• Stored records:
- - - - -
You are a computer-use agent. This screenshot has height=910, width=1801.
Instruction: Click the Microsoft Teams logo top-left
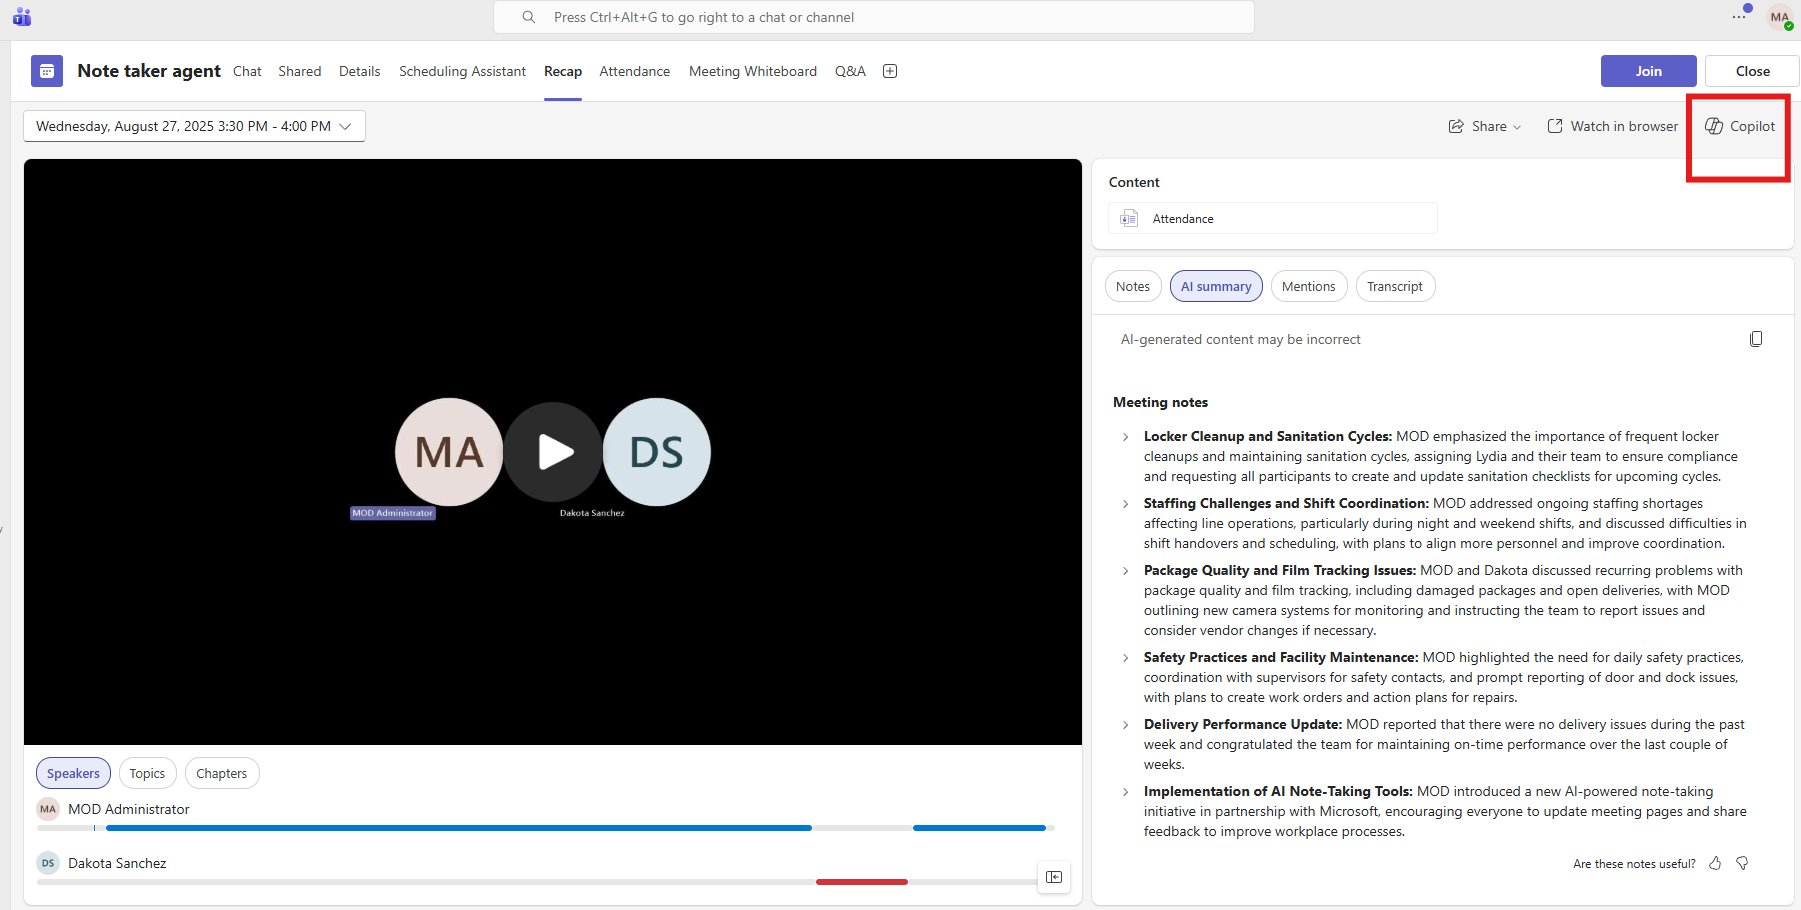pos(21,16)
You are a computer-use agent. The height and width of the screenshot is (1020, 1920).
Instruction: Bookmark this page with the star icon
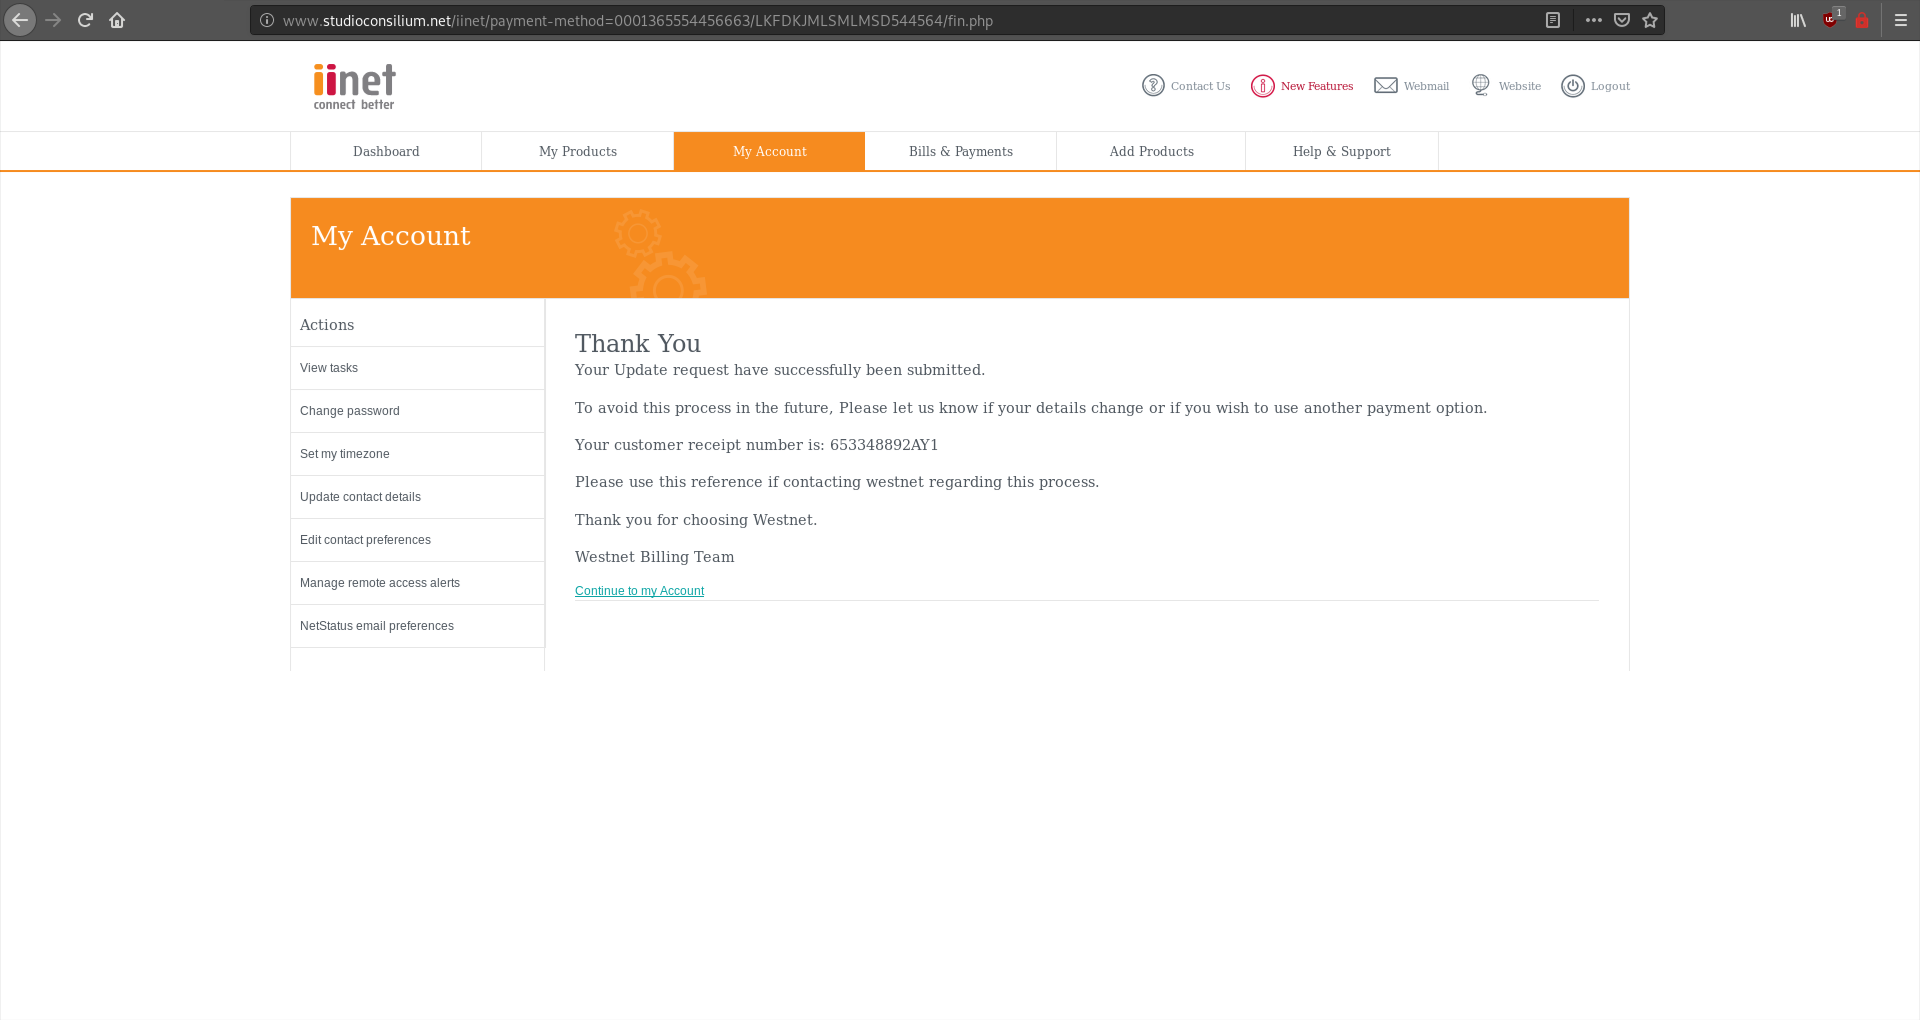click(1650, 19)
- - - - -
• AIM OF THE EXERCISE:
A word-for-word copy of the records above is needed, pictures excluded.

• ANSWER BOX:
You are a computer-use agent. This screenshot has height=910, width=1801.
Instruction: Click the Microsoft Teams logo top-left
pos(21,16)
You are a computer-use agent. The height and width of the screenshot is (1020, 1920).
Instruction: Bookmark this page with the star icon
click(1650, 19)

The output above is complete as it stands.